August Wilhelm Hartmann was the father of composer Johan Peter Emilius Hartmann, an all overshadowing figure in Danish 19th century music, and who was married to Emma Hartmann (1807–1851), herself a composer.

=== Fourth generation ===
Johan Peter Emilius and Emma Hartmann had several children among whom:

- Emil Hartmann (1836–1898), in his days a renowned composer and conductor;
- Sophie Hartmann (1831–1855), who married composer Niels W. Gade (1817–1890);
- Clara Hartmann (1839–1925), married to composer August Winding (1835–1899); and
- Carl Christian Ernst Hartmann,(1837–1901), sculptor but who also incidentally composed.

=== Fifth generation ===
Emil Hartmann and his wife Bolette Puggaard (1844–1929) had five children:

- Bodil Hartmann, married de Neergaard (1867–1959), a soprano and philanthropist, who held musical gatherings from 1885 to 1959 at the manor Fuglsang on Lolland, where Edvard Grieg and Carl Nielsen, among others, participated;
- Agnete Lehmann (1868–1902), an actress at the Royal Theatre in Copenhagen, married to scene instructor Julius Lehmann (1861–1931);
- Johannes Palmer Hartmann (1870–1948), who established a large horticulture in Ghent;
- Rudolph Puggaard Hartmann (1871–1958), an electroengineer, and
- Oluf Hartmann, a painter, for whose funeral Carl Nielsen wrote At the Bier of a Young Artist.

=== Sixth generation ===
The composer Niels Viggo Bentzon (1919–2000) was the son of concert pianist Karen Hartmann (1882–1977) and thus the great-grandson of Johan Peter Emilius Hartmann, as was organist and composer Niels Rudolph Gade (1884–1937).
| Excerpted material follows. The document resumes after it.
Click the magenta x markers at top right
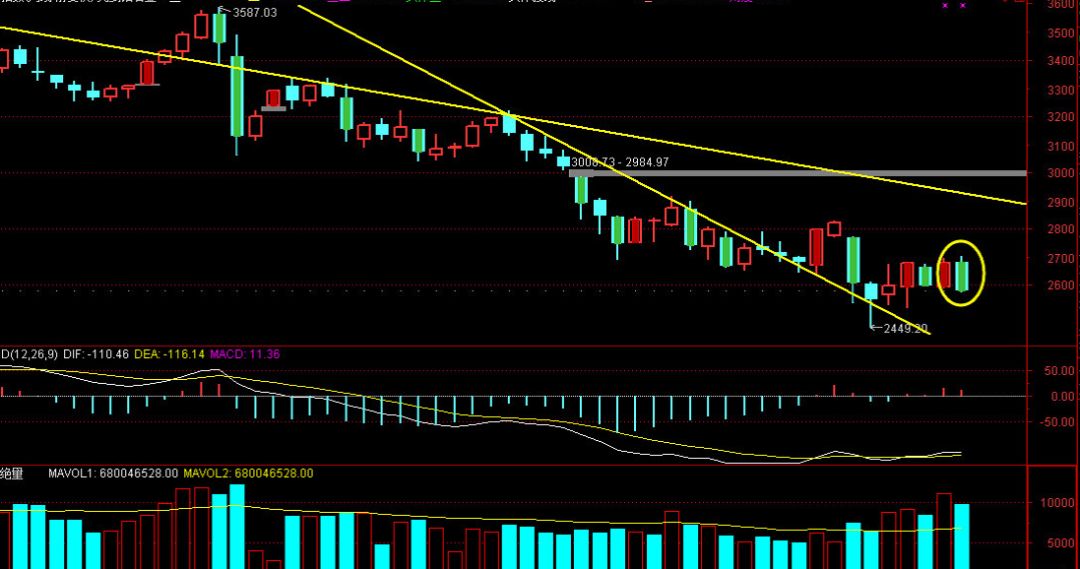pyautogui.click(x=954, y=6)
Architects Mogens Lassen and Flemming Lassen as well as Palle Suenson also belonged to that generation, as does the writer Godfred Hartmann (1913–2001).

=== Seventh generation ===
Niels Viggo Bentzon's son, jazz pianist Nikolaj Bentzon (born 1964), and Belgian composer Jean Pierre Waelbroeck (born 1954), are the latest in this long line of musicians.
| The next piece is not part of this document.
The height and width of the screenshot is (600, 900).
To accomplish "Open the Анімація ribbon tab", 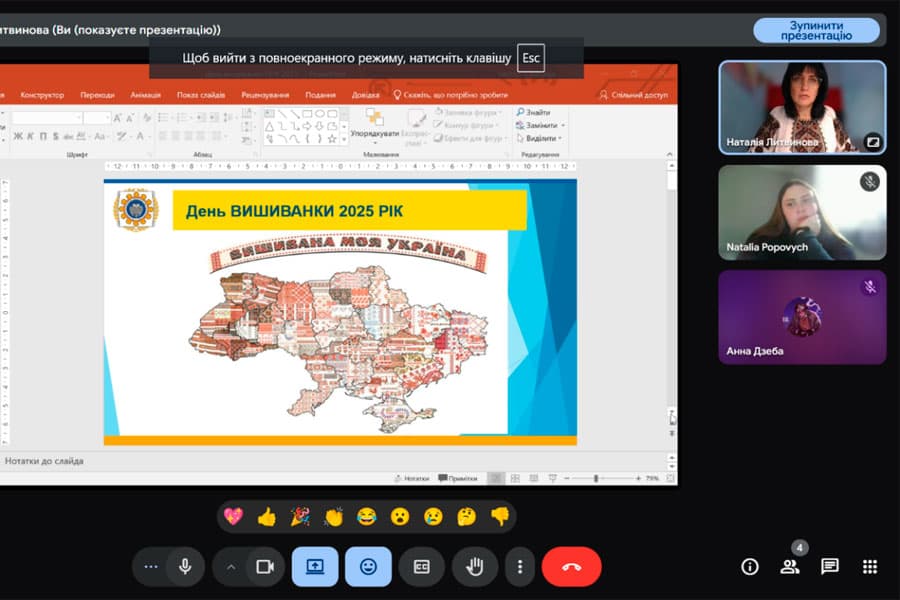I will [x=145, y=95].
Also director Lars von Trier (born in 1956) is a descendant of Johann Hartmann and great-grandson of composer Emil Hartmann.

== Works ==
- Sørgekantate ved hertug Friedrich Karl af Plön’s død (1761)
- Symphony No 1 in D major (published as Simfonie Périodique N° 7 in 1770)
- Symphony No 2 in G major
- Symphony No 3 in D major
- Symphony No 4 in G major
- Trios for two violins and cello, Op. 1
- Baldur's Death (Balders Død, Syngespil 1779)
- Cantata on the Occasion of Copenhagen University's 300-year Jubilee (1779)
- Fiskerne (1780)
- Violin concerto (1780)
- Hyrdinden på Alperne (1783)
- Sørgemusik ved Ludwig Harboes død (1783)
- Den blinde i Palmyre (1784)
- Høytidssange (1787)
- Gorm den Gamle (skuespil 1785)
- Kantate til Prinsesse Louise Augustas Formæling med Prinsen af Augustenborg (together with J. G. Naumann 1786)
- Jesu Dødsangst i Urtegaarden (1793)
- Forløserens død (1783)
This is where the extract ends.